**REQUIRED WORK:**
Go through each line of the records below and count those with the word "will"; give only the total.
[Opening INPUT DATA section]
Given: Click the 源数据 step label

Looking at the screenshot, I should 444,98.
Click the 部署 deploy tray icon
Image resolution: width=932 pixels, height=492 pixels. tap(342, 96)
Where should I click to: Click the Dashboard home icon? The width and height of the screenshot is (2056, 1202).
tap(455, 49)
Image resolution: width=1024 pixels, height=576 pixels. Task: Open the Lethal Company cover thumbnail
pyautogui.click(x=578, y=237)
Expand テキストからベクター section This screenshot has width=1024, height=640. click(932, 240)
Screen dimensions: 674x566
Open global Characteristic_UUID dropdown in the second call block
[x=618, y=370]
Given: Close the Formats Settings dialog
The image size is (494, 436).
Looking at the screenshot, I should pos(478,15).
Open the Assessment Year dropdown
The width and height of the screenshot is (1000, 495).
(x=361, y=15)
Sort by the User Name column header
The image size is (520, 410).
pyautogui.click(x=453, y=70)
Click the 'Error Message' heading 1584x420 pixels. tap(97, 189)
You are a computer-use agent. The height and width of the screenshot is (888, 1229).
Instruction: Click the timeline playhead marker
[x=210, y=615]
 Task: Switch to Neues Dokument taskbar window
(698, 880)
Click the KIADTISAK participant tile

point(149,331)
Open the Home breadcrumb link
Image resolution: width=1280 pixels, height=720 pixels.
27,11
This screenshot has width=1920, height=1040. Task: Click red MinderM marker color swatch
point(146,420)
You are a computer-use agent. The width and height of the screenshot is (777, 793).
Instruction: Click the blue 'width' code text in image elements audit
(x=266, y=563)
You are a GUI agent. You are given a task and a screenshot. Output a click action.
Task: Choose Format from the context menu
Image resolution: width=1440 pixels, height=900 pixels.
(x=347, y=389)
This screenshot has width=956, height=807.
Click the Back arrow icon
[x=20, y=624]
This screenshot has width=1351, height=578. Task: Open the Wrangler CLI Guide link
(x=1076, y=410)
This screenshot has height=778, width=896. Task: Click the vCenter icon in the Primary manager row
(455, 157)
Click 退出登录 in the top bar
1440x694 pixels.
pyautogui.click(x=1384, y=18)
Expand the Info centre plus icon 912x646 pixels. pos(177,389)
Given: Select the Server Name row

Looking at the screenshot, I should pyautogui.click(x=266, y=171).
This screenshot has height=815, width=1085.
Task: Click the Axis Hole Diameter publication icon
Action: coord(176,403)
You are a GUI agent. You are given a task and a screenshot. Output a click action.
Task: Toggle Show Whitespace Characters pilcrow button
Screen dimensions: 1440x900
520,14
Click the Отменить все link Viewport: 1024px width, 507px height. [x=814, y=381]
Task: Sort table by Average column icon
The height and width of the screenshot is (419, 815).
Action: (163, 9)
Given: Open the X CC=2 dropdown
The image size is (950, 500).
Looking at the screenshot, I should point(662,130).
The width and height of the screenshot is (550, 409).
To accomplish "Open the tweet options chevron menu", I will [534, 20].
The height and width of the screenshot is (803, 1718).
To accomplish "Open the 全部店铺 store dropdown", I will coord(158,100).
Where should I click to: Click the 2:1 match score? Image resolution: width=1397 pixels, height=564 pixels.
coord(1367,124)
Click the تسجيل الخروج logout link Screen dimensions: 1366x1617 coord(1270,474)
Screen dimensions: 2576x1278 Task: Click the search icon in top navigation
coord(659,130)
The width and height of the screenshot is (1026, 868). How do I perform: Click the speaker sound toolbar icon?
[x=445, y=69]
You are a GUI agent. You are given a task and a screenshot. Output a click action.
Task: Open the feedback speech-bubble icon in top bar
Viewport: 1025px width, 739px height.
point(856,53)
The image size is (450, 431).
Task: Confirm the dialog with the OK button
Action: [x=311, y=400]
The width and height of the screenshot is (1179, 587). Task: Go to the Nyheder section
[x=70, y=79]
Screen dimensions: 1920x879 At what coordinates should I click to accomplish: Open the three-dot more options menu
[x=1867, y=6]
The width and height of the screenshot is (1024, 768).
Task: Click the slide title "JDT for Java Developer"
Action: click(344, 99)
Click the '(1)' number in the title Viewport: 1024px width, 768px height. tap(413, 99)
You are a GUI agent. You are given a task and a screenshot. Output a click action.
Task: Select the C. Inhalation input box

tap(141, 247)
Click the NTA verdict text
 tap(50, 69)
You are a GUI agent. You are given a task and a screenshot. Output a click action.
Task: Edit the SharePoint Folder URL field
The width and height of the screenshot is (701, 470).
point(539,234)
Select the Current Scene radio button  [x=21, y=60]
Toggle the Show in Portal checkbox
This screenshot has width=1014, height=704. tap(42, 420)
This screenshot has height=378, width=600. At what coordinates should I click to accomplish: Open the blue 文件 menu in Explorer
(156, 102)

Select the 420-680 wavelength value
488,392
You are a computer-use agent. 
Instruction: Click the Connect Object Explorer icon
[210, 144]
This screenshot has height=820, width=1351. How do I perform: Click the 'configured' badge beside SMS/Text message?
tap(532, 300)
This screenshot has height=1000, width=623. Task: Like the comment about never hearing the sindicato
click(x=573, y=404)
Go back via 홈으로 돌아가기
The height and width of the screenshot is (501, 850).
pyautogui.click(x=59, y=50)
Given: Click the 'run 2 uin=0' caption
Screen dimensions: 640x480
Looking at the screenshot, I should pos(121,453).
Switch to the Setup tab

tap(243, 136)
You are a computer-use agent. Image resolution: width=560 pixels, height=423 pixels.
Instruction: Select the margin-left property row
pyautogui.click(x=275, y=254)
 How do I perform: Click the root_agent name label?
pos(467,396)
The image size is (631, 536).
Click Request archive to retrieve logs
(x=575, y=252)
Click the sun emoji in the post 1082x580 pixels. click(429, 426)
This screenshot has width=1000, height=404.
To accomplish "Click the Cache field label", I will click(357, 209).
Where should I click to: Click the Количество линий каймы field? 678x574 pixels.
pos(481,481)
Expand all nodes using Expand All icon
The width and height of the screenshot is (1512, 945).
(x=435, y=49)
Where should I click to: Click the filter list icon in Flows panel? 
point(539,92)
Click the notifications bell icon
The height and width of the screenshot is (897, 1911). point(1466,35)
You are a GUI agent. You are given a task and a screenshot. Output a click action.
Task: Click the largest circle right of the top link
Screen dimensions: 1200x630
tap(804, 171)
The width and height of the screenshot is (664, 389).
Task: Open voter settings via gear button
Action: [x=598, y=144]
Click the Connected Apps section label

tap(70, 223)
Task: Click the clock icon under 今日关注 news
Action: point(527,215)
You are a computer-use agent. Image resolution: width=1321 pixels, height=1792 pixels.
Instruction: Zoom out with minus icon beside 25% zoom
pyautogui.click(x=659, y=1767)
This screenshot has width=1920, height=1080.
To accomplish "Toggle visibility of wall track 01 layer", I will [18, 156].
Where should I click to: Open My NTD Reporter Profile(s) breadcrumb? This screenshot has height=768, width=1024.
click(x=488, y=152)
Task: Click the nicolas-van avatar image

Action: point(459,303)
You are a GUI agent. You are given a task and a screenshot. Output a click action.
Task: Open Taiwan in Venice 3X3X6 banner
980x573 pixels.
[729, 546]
[Closing INPUT DATA section]
**RESPONSE:**
4